Essential fatty acids are also required. Only two are known to be essential for human survival: alpha-linoleic acid and linoleic acid. Alpha-linoleic acid is a long-chain omega-3 fatty acid and is high in food such as salmon, tofu, shrimp, flax seeds and walnuts (fish, seeds, grains and vegetables). Linoleic acid is a long-chain omega-6 fatty acid and is found nuts, grains, cereals and poultry. Insufficient amounts of omega-3 and omega-6 contributes to impaired cellular functioning and heart disease.
Vitamins and Minerals
The final two essential nutrients are vitamins and minerals. Vitamins come in two, organic forms: soluble and water-soluble. Fat-soluble vitamins are found in fatty foods such as animal products, vegetable oils, etc. They include vitamin A, D, E and K and are stored in our liver and fatty tissue. Deficiency in certain vitamins cause different issues (a future post will discuss this in more detail). Water-soluble vitamins, on the other hand, are not stored in the body and so need to be consumed more frequently. These means that when we urinate, these vitamins leave our body. Fortunately, that means it is hard to consume too many water-soluble vitamins. Too many fat-soluble vitamins can cause toxicity. Water-soluble vitamins include vitamin C, B and folic acid and can be found in foods such as fruit, vegetables (especially greens) and grains. As water-soluble vitamins are sensitive to heat and air, boiling can destroy the vitamins. Foods high in fat-soluble vitamins are far more durable.

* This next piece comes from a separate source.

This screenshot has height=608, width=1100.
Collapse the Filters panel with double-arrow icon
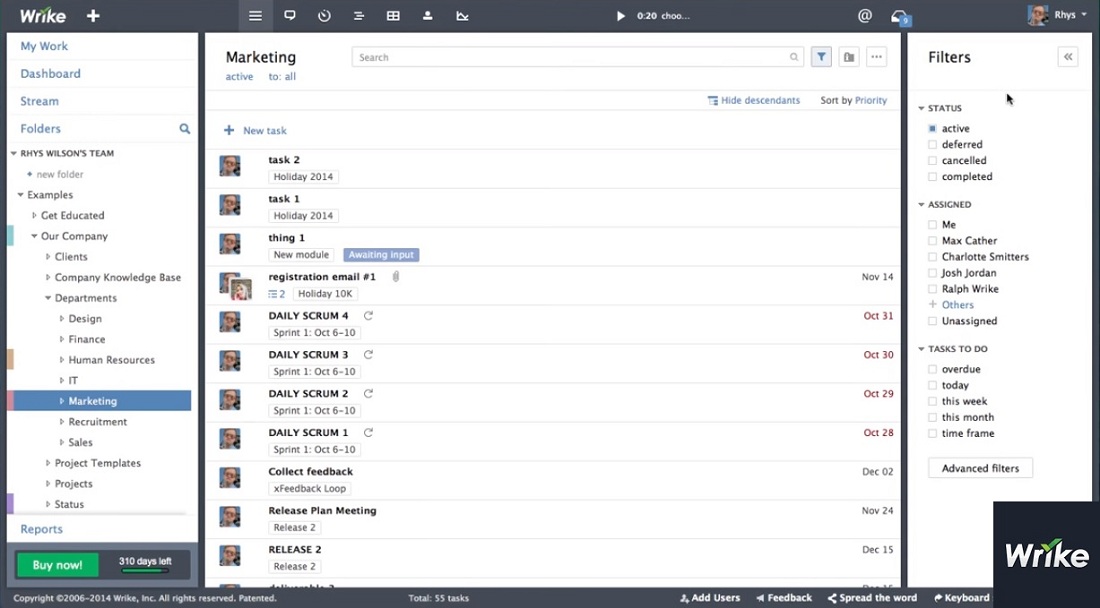pyautogui.click(x=1068, y=57)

Minerals on the other hand are inorganic and include calcium, iron, phosphorus, magnesium, sulphur, sodium, potassium and chloride. Minerals also come in two forms: macro or major minerals and trace elements. Macrominerals include electrolytes and the body stores about 5 grams of each one on hand. In order to stay healthy, a person to consume about 100mg a day to maintain the 5 gram store and equalise the loss. Trace elements are found in much smaller quantities, hence their name and include iron, zinc, iodine, selenium, copper, manganese, fluoride, chromium and molybdenum. Minerals are essential because they serve as reinforcers for bone growth, strong teeth, maintaining homeostasis and synthesising energy from food. A great source of minerals is from plants such as fruits, vegetables and nuts as they get minerals directly from the soil they grow in. Grains, meats, cereals, dairy, etc. also contain minerals but in a diluted amount due to processing or because they have already been used by the animal itself.
All in all, a proper diet needs to incorporate all essential nutrients for proper health and functioning.
Campbell, N. A., & Reece, J. B. (2008). Animal Nutrition . Biology (8th ed., ). San Francisco: Pearson, Benjamin Cummings.
Rinzler, C. A. (2006). Nutrition for Dummies (4th ed.). Indianapolis, IN: Wiley Pub.